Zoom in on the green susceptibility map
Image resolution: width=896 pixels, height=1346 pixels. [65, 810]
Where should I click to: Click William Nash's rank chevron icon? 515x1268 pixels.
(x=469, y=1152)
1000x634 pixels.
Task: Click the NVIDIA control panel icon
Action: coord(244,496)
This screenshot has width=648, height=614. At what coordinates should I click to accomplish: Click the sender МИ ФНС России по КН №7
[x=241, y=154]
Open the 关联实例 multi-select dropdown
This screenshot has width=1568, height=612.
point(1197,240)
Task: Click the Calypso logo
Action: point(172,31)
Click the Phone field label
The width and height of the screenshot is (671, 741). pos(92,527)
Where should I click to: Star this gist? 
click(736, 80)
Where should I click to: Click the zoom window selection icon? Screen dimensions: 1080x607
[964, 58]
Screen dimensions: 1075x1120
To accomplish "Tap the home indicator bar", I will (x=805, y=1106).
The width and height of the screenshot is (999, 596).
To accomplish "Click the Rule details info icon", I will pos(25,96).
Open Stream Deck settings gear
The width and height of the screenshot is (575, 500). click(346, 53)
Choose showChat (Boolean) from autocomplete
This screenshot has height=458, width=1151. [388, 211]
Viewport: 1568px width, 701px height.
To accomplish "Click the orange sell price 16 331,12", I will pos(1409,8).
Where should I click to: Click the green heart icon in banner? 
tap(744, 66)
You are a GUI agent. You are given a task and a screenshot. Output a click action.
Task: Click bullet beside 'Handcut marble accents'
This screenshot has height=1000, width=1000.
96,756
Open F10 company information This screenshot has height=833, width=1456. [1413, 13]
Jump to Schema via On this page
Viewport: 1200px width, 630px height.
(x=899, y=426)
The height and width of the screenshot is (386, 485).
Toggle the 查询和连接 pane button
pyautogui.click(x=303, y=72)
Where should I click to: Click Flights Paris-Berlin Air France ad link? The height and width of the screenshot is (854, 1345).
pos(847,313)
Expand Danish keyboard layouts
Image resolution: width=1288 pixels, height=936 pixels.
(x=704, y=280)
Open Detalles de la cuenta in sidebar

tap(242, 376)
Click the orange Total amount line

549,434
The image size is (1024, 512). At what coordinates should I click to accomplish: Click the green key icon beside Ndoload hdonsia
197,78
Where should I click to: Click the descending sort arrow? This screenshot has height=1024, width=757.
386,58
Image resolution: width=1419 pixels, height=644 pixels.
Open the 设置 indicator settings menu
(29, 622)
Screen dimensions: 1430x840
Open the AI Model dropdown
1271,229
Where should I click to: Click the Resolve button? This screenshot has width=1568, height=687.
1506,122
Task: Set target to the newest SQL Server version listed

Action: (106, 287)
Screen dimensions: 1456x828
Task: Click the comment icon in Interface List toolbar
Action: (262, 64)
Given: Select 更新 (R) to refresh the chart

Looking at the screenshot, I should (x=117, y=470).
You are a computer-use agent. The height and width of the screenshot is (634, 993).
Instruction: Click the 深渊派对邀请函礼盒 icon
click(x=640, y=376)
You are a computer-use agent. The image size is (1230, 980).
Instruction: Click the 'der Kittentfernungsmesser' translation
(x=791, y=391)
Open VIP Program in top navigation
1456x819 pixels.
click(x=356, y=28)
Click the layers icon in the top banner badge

================================

**Short problem:** Please identify each line in the listing above that contains the word "beside", and copy those lines out in full.

**Final result:**
Task: Click bullet beside 'Handcut marble accents'
The image size is (1024, 512). At what coordinates should I click to accomplish: Click the green key icon beside Ndoload hdonsia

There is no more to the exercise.